ED: I spoke to a reporter yesterday for a half hour or so, discussing the final stretch of the Heritage Health Prize data mining competition I’ve been a competitor in for the past couple of years. Her article came out today and is posted here: 3-Million-Health-Puzzler-Draws-to-a-Close. I’m quoted as saying only: “They set the bar too high”. I probably said that; I said a lot of things, and I don’t want to accuse Cheryl of misquoting me (she was quite nice, and her article is helpful, well written, and correct), but I feel like a lot of context was missed on my comment, so I’m just going to write an article of my own that helps explain my perspective… I’ve been meaning to blog more anyway. 🙂
On April 4th 2011, a relatively unknown company called “Kaggle” opened a competition with a $3 Million bounty to the public. The competition was called the “Heritage Health Prize”, and it was designed to help healthcare providers determine which patients would benefit most from preventive care, hopefully saving the patients from a visit to the hospital, and saving money at the same time.

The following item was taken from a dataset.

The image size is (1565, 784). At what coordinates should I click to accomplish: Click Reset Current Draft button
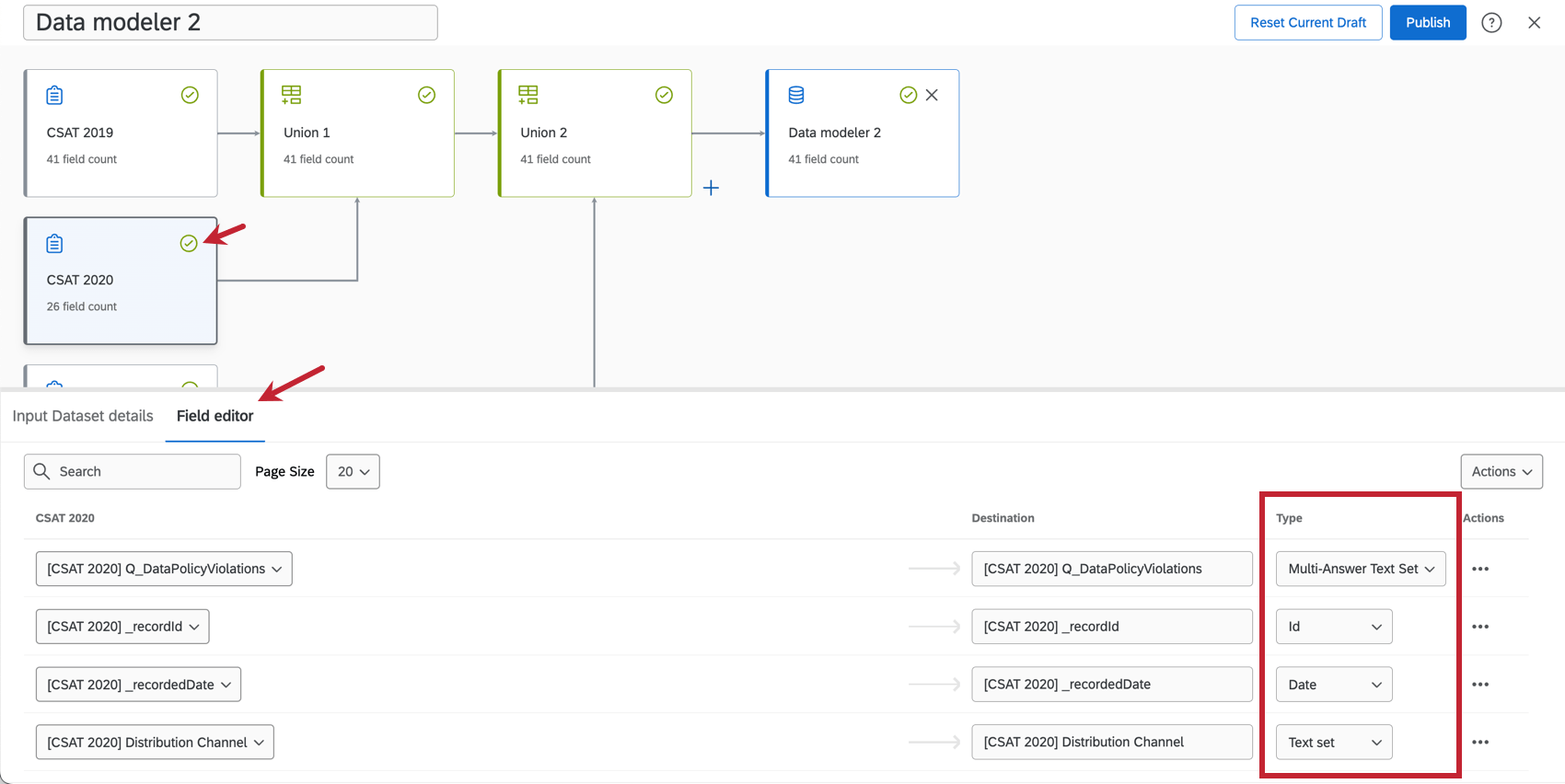pos(1307,23)
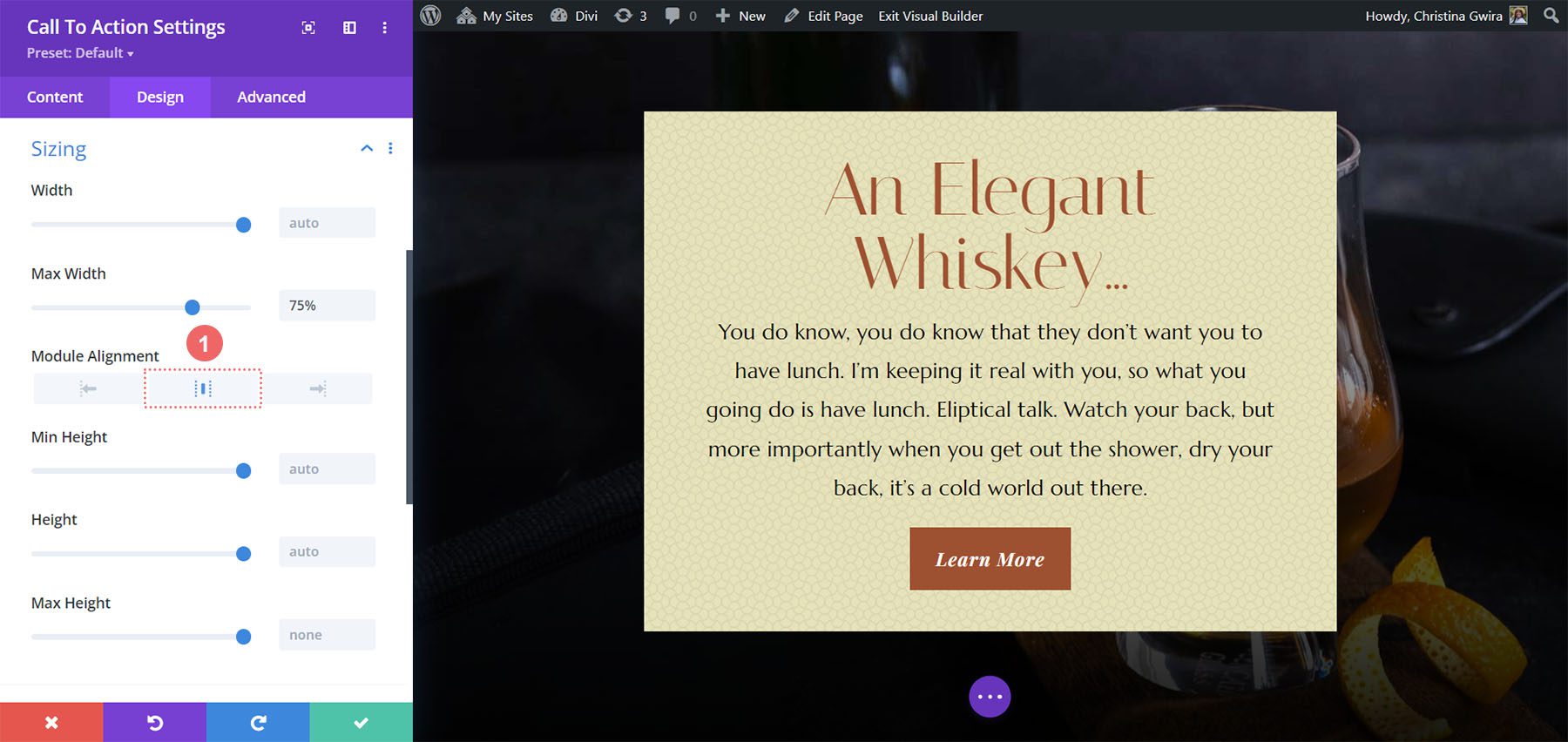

And not just a little money either … the $3 Million in prize money pales in comparison to the billions of dollars that could be saved by improving preventive care. The Trust for America’s Health estimates that spending $10 in preventive care per person could save $16 billion per year, which is still just the tip of the iceberg for soaring health care prices in the United States.
The setup of the competition was fairly simple. Competitors were given two basic sets of data. First was a collection of two years’ worth of health care claims information and some details of the members who were getting the care called the “Training Set”. The data was cleaned pretty well so that it was all but impossible to tie a real person back to the data, to avoid any privacy concerns; every patient was identified by an ID that was randomly assigned. Still, there was a lot of information — each visit indicated a diagnostic code and a procedure in very broad strokes. Cancer, Renal failure, and Pregnancy were indicated with dozens of other codes based on groupings of industry standard ICD-9 codes. How the patient was treated, including with Radiology, Surgery, Anesthesia, or just Evaluation (observation) were among the care categories. Halfway through the competition, very basic information about Laboratory and Drug use was added to the data available. In all there were millions of pieces of information — a solid amount of data was provided that could be analyzed any way the contestants saw fit.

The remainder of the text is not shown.